John Howard proposed “Polypod Antenna” (U.S. Pat. No. 8,170,634 B2). The antennas are configured to transmit a first electromagnetic signal at full power via a first set of radiating elements and to transmit the first electromagnetic signal at an attenuated power via a second set of radiating elements to decrease side lobes associated with the transmission of the first electromagnetic signal. The antennas are configured to receive a second electromagnetic signal having an associated first power level via the second set of radiating elements and to form an aggregated electromagnetic signal having a second power level that is a multiple of the first power level. The antennas are configured to attenuate the aggregated signal to form an attenuated electromagnetic signal having a third power level to facilitate uniform reception of the second electromagnetic signal and tapered transmission.

This type of commercial multibeam wireless phased array antenna systems are requiring beamforming and beam shaping networks, which increasing mass and cost of system.

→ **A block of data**

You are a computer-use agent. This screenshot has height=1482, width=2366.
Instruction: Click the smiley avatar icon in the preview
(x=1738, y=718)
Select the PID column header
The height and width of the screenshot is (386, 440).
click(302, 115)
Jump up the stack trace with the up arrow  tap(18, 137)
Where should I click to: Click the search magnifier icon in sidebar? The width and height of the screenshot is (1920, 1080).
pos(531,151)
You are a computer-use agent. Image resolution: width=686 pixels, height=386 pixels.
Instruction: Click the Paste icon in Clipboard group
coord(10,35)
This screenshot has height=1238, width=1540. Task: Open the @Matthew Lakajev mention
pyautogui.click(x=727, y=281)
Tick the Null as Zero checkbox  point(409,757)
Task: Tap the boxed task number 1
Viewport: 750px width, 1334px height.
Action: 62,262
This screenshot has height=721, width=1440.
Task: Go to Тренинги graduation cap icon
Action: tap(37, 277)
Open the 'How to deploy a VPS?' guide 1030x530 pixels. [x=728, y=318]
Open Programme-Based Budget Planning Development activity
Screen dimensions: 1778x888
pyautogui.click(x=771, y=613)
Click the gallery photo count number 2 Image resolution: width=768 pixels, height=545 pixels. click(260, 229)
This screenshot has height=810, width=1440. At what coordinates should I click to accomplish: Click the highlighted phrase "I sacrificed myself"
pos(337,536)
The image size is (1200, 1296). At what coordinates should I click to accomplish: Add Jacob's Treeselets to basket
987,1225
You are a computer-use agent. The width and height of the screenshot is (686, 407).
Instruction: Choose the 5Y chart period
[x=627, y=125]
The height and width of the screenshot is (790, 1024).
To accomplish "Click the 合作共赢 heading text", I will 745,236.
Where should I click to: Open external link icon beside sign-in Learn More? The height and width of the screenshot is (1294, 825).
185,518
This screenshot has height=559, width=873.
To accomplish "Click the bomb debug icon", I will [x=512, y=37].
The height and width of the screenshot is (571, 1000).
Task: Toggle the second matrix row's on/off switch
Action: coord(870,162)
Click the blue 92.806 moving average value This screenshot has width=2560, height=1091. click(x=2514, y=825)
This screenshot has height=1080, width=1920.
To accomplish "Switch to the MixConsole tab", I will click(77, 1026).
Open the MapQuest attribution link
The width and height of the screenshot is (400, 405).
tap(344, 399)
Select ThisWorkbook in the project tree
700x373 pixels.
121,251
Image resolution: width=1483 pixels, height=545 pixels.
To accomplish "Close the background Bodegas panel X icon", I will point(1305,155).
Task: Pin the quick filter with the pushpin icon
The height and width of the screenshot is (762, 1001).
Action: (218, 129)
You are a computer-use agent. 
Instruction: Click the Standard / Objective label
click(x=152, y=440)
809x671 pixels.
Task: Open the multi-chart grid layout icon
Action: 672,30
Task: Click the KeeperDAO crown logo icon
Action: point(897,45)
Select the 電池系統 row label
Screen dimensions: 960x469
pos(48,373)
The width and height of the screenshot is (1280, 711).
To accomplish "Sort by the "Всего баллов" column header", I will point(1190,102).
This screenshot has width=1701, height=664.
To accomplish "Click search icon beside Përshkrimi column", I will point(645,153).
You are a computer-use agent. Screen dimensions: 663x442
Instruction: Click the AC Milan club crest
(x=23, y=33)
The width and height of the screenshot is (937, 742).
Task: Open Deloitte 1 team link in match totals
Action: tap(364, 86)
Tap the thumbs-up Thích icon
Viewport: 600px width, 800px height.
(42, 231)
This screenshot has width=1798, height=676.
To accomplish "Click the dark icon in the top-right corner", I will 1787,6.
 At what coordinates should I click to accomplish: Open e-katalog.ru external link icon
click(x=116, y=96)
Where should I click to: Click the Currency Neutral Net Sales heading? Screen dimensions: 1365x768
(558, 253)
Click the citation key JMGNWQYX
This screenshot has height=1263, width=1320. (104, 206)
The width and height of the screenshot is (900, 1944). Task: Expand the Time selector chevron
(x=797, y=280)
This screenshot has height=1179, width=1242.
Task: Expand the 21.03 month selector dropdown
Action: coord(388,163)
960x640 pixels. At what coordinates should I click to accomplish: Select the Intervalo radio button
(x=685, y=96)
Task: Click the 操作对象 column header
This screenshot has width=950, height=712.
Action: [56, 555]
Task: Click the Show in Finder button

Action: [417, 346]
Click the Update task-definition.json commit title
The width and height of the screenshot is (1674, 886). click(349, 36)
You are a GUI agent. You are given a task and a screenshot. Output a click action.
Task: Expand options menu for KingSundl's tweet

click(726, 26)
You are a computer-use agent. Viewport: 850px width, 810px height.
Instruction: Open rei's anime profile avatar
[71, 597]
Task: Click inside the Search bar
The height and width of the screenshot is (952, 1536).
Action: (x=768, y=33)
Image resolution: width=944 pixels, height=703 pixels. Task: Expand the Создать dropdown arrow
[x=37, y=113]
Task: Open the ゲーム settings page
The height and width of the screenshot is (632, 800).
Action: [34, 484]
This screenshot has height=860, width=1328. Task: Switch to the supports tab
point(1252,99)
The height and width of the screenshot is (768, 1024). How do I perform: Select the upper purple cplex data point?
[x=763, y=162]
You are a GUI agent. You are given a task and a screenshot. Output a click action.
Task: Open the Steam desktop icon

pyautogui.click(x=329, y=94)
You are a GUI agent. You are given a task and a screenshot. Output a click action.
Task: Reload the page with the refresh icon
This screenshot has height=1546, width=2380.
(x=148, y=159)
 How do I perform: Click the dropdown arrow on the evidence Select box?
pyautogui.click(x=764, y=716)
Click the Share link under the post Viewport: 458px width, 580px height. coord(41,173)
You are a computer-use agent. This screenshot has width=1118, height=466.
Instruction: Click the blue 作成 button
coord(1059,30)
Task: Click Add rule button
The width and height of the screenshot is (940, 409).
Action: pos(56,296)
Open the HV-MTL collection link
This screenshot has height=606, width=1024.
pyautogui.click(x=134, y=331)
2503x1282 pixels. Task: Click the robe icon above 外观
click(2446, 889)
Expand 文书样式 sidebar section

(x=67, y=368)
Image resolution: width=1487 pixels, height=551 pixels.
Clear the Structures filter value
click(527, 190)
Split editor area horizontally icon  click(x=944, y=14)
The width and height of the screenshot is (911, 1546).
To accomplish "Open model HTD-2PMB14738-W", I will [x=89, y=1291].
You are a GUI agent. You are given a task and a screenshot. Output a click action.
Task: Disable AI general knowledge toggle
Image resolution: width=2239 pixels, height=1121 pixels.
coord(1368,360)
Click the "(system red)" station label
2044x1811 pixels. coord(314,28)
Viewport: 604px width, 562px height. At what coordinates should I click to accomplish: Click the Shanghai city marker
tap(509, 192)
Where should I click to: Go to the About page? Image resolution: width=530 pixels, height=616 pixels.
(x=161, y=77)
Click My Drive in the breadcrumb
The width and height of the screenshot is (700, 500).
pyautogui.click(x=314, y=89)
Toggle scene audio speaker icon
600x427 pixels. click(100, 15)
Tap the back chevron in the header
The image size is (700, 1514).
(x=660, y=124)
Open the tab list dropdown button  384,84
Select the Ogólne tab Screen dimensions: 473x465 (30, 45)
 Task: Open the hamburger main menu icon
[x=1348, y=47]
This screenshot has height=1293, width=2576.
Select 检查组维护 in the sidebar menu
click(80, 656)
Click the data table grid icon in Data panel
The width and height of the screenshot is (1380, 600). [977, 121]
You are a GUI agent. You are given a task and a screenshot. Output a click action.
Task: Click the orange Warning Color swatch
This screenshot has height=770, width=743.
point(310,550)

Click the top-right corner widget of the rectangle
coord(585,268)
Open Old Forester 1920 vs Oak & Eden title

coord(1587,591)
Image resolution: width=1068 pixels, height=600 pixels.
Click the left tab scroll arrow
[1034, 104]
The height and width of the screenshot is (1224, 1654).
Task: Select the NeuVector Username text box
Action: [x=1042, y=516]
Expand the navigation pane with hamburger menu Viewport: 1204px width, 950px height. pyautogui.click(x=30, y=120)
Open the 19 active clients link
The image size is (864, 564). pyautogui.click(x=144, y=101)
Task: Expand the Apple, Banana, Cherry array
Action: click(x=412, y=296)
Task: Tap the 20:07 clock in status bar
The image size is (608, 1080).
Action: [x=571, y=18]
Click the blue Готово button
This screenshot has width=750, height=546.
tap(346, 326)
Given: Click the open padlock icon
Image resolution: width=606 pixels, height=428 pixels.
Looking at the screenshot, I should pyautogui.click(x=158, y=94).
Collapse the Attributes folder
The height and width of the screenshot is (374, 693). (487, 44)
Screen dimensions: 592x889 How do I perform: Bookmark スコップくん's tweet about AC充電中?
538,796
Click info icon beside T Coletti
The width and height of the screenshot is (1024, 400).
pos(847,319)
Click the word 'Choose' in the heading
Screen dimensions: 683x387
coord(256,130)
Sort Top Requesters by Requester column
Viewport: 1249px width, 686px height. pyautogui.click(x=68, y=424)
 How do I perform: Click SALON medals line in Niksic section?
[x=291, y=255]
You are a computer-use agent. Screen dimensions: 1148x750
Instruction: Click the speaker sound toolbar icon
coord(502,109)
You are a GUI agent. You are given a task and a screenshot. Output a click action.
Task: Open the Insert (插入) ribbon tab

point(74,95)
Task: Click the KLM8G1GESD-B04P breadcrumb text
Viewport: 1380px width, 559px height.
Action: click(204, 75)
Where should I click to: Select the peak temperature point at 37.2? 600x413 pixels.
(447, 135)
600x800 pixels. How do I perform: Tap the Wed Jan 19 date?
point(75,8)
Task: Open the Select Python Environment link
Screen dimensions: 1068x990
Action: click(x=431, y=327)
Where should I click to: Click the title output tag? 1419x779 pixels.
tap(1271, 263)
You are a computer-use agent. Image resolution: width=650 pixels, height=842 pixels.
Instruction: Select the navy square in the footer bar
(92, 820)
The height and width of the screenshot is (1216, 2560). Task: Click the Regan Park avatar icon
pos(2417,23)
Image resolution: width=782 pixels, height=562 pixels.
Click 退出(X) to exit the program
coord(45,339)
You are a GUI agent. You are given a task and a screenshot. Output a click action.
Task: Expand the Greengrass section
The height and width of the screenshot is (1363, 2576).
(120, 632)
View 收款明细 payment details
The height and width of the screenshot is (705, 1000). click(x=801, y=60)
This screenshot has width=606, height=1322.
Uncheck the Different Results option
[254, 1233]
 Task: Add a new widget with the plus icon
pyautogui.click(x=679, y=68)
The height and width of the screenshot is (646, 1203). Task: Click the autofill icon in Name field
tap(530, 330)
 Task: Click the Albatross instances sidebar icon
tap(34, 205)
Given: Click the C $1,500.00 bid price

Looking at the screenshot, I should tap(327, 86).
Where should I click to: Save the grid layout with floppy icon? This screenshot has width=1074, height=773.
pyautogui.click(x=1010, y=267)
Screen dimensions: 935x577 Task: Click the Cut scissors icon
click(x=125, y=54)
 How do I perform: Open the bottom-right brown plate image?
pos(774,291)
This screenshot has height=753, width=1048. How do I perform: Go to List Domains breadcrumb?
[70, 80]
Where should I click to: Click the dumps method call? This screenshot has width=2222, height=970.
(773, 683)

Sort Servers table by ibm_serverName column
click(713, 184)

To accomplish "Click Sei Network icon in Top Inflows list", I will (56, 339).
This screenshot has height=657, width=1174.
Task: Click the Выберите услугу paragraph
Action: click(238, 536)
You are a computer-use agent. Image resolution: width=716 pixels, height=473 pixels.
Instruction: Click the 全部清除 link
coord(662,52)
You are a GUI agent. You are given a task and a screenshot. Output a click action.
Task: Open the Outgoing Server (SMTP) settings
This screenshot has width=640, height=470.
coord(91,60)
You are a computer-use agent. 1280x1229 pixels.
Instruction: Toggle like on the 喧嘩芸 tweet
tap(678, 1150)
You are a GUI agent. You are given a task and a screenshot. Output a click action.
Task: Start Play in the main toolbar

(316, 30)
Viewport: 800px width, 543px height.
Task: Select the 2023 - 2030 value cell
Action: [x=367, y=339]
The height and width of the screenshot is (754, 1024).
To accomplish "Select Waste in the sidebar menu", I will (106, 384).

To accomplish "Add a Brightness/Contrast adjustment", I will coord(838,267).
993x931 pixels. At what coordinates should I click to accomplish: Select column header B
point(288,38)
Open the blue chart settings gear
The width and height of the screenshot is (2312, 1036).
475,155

→ **Given exercise**
In the polypod antenna passage above, reproduce word for word the stretch from "This type of" through "cost of system.".

→ **Response to the task**
This type of commercial multibeam wireless phased array antenna systems are requiring beamforming and beam shaping networks, which increasing mass and cost of system.